Бурлацкий. Его не пришлось убеждать. Оказалось, что он выходец из социал-демократической партии, помнил те идеи, которые вынашивались еще в революционную пору, — словом, продолжал страдать «болезнью социал-демократизма».
Он принял меня на даче в Снегирях. Маленький щуплый старичок, весь укутанный то ли в одеяла, то ли в шкуры, сидел за столом и, едва я переступил порог, сразу спросил: «Так что вы думаете, нужна ли нам диктатура пролетариата сейчас?» Я немного смутился, долго ли загреметь из-за неосторожного языка, и так уклончиво говорю: «Мне кажется, Отто Вильгельмович, она сама ушла в прошлое». — «Та-та, — говорит он, — именно ушла. А что приходит на смену, как вы думаете?» Я сказал: «По-моему, государство всего народа и советская демократия, которая должна получить свое развитие». — «Та-та, именно. Но, может быть, общенародное государство?» Я ответил, что не вижу разницы в названиях. «Так вот вы, пожалуйста, и напишите главу для нашего учебника об этом переходе от диктатуры пролетариата к общенародному государству».
Так я был привлечен в коллектив, который готовил учебник по основам марксизма, рассчитанный на пересмотр старых догм и внесение серьезных корректив в идеологию для обоснования хрущёвских реформ. Впоследствии мне пришлось своей рукой внести этот тезис в новую программу партии, над которой наша группа полтора года работала в подмосковных Соснах. Последовало новое поручение: выступить на страницах «Коммуниста» с обоснованием перехода от государства диктатуры пролетариата к общенародному государству и советской демократии. Именно тогда, пусть только в дискуссионном порядке, прозвучали новые для нас понятия — постоянно действующий парламент, выборы на альтернативной основе, суд присяжных. Вот это и были наши первые шажки в направлении реконструкции политической системы.

◆ ИССЛЕДУЕМЫЕ ДАННЫЕ ◆
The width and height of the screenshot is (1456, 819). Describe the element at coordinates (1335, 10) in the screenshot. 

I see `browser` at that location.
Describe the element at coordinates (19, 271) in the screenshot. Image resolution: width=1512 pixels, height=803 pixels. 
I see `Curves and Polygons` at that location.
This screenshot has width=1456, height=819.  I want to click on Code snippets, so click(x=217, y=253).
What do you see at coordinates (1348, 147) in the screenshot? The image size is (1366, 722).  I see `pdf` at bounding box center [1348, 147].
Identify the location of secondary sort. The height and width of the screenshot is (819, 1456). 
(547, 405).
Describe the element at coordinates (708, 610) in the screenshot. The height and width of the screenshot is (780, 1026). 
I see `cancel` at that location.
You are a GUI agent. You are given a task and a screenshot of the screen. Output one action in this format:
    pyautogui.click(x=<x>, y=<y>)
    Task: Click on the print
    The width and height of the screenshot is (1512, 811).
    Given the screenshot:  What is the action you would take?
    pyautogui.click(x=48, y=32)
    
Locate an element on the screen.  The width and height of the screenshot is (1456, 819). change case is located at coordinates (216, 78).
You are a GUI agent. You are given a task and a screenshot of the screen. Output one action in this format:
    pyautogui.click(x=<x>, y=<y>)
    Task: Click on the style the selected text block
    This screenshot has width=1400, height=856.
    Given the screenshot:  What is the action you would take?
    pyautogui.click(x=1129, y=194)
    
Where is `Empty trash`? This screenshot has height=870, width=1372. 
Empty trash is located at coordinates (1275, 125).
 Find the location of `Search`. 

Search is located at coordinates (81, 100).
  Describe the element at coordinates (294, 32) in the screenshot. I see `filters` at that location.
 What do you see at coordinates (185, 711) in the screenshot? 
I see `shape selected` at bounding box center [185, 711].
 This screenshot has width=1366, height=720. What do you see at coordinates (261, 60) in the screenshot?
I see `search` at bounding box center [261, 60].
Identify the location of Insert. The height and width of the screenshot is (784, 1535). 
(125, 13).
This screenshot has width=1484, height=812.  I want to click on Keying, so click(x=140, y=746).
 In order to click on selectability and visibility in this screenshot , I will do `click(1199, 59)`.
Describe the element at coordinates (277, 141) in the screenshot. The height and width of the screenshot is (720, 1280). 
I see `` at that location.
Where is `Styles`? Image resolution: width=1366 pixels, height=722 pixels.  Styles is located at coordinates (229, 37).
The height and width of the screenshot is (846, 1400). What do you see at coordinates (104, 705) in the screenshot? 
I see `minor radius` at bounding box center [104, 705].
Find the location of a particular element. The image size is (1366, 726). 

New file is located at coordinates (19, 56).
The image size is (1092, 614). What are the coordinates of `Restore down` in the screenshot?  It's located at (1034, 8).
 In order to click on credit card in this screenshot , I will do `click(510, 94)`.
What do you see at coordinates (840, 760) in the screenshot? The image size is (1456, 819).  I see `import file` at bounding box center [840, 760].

◆ ЧТО СДЕЛАТЬ ◆
Сможете продолжить текст о работе над учебником по основам марксизма, начав сразу после его последнего предложения? Записи взяты из другого источника и с текстом не связаны.

◆ ОТВЕТ НИЖЕ ◆
РГ. Но тут еще никакой президентской республики не видно.
Бурлацкий. Всему свое время. Вскоре Хрущёв распорядился подготовить записку для Президиума ЦК КПСС о новой Конституции СССР. На бывшей даче Горького собрались две группы — одну, от отдела социалистических стран, возглавлял я, другую, от отдела агитации и пропаганды, — Георгий Лукич Смирнов. Люди мы были молодые, рисковые, ну и записка получилась лихая: предложили учредить всенародное избрание президента и вице-президента, парламента, Конституционного суда, суда присяжных. Когда эта записка за двумя подписями, моей и Смирнова, была представлена в Президиум ЦК, Никита Сергеевич спросил: «Это что, какие-то мальчишки хотят снять меня с поста Председателя Совмина? И перевести на пост Председателя Президиума Верховного Совета СССР?» Видимо, он полагал, что в наших условиях это и есть пост президента. Впрочем, это могло быть сказано в шутку, потому что обсуждение записки возымело эффект, которого мы ждали, — подготовить развернутый проект новой конституции. Вот теперь началась по-настоящему серьезная работа, к которой были привлечены лучшие умы страны, виднейшие ученые. Мы ночей не спали, шлифуя каждую строку, тем более что из Москвы нас постоянно торопили: скорей! скорей! И вдруг, когда работа над проектом конституции была практически завершена, наступила полная тишина. Проходит день, второй, ни одного звонка из ЦК. Это был октябрь 64-го: Хрущёва сняли.
РГ. Все ясно: идея погибла…
Бурлацкий. Пожалуй, уместнее сказать: была временно похоронена.
РГ. Но разве она не была обречена даже в условиях хрущёвской «оттепели»? Готовы ли были реформаторы 60-х отказаться не только от диктатуры пролетариата, но и от однопартийной системы?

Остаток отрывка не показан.